Rereading Carney´s speech from December of last year, it was not as “revolutionary” or even novel as I and several people thought at the time:
From our perspective, thresholds exhaust the guidance options available to a central bank operating under flexible inflation targeting.
If yet further stimulus were required, the policy framework itself would likely have to be changed.19 For example, adopting a nominal GDP (NGDP)-level target could in many respects be more powerful than employing thresholds under flexible inflation targeting. This is because doing so would add “history dependence” to monetary policy. Under NGDP targeting, bygones are not bygones and the central bank is compelled to make up for past misses on the path of nominal GDP (Chart 4).
Bank of Canada research shows that, under normal circumstances, the gains from better exploiting the expectations channel through a history-dependent framework are likely to be modest, and may be further diluted if key conditions are not met. Most notably, people must generally understand what the central bank is doing – an admittedly high bar.20
However, when policy rates are stuck at the zero lower bound, there could be a more favourable case for NGDP targeting. The exceptional nature of the situation, and the magnitude of the gaps involved, could make such a policy more credible and easier to understand.21
Gone more or less unnoticed was a speech he had given much earlier at the BIS in February 2012:
In exceptional circumstances, including the zero lower bound, NGDP could work. But he also said it could be terrible:
In the worst case, if nominal GDP targeting is not fully understood or credible, it can, in fact, be destabilizing.
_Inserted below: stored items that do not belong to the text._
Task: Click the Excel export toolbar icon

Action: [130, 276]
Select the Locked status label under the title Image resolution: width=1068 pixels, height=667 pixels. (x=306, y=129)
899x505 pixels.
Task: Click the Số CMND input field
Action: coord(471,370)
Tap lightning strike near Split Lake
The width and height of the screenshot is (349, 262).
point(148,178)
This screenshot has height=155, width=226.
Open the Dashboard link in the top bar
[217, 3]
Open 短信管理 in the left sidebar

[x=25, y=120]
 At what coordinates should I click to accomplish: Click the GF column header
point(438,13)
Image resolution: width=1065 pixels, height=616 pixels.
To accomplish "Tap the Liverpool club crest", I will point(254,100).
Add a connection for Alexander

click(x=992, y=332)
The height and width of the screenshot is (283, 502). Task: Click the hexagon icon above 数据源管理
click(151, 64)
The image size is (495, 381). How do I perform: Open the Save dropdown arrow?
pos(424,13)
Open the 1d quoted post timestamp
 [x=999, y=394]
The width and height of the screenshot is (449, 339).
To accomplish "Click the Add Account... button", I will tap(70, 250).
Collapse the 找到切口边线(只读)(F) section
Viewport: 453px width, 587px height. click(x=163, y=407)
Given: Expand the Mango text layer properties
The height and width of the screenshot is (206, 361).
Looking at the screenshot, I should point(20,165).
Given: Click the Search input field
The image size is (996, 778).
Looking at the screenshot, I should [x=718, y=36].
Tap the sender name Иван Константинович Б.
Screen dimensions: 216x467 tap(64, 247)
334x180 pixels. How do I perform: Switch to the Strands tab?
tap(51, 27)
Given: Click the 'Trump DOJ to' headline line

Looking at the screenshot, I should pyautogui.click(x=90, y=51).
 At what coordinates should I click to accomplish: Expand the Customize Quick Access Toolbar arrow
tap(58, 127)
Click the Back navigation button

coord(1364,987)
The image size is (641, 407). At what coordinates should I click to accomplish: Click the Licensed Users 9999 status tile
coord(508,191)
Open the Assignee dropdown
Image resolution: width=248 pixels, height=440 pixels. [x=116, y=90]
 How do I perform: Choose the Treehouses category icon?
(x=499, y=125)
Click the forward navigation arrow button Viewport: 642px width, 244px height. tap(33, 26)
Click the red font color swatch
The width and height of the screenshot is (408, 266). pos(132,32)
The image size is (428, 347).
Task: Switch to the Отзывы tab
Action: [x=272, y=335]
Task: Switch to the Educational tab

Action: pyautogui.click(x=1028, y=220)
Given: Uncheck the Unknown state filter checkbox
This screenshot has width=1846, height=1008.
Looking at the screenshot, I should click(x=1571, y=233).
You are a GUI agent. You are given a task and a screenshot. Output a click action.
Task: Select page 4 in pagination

NGDP-level targeting may thus merit consideration as a temporary unconventional monetary policy tool. But NGDP targeting does not, in our view, amount to a complete policy framework. What is needed is a robust framework that remains appropriate and well understood under any circumstances.
Almost two years later he is even more ‘unexciting’: In a speech today he says:
The Ghost of Christmas Yet to Come suggests that it is unlikely that equilibrium interest rates will return to historically normal levels any time soon. This prospect puts a premium on macro-prudential policies and financial reforms to manage the associated risks without abandoning the need to keep interest rates in line with the equilibrium level. [let´s be plumbers!]
So while it is unsurprising that the ideas behind secular stagnation are being revived, it would be a mistake to rush to a more extreme macroeconomic response. There is a long history of pessimism in economics, from Thomas Malthus through Alvin Hansen to Robert Gordon. Such worries have proven misplaced in the past and skepticism is warranted now. Don’t forget that the US economy is more than 13 times larger than when Hansen first formulated his ideas. [History is on our side, so let´s be patient]
Similar performance must again be possible. Central banks are playing a catalytic role to help deliver it but their contribution will ultimately be limited. The most important drivers of long term prosperity will be measures taken by others to increase the growth of supply, particularly those that reinforce an open, global economy. Such good deeds will truly merit the goodwill of all men and women.
“The Ghost of Christmas Yet to Come suggests that it is unlikely that equilibrium interest rates will return to historically normal levels any time soon”. Translation: Things are going to be quite bad for a long time” and: unfortunately, “our contribution will ultimately be limited”!
I remember when almost everyone thought that Greenspan was the most powerful man on the planet!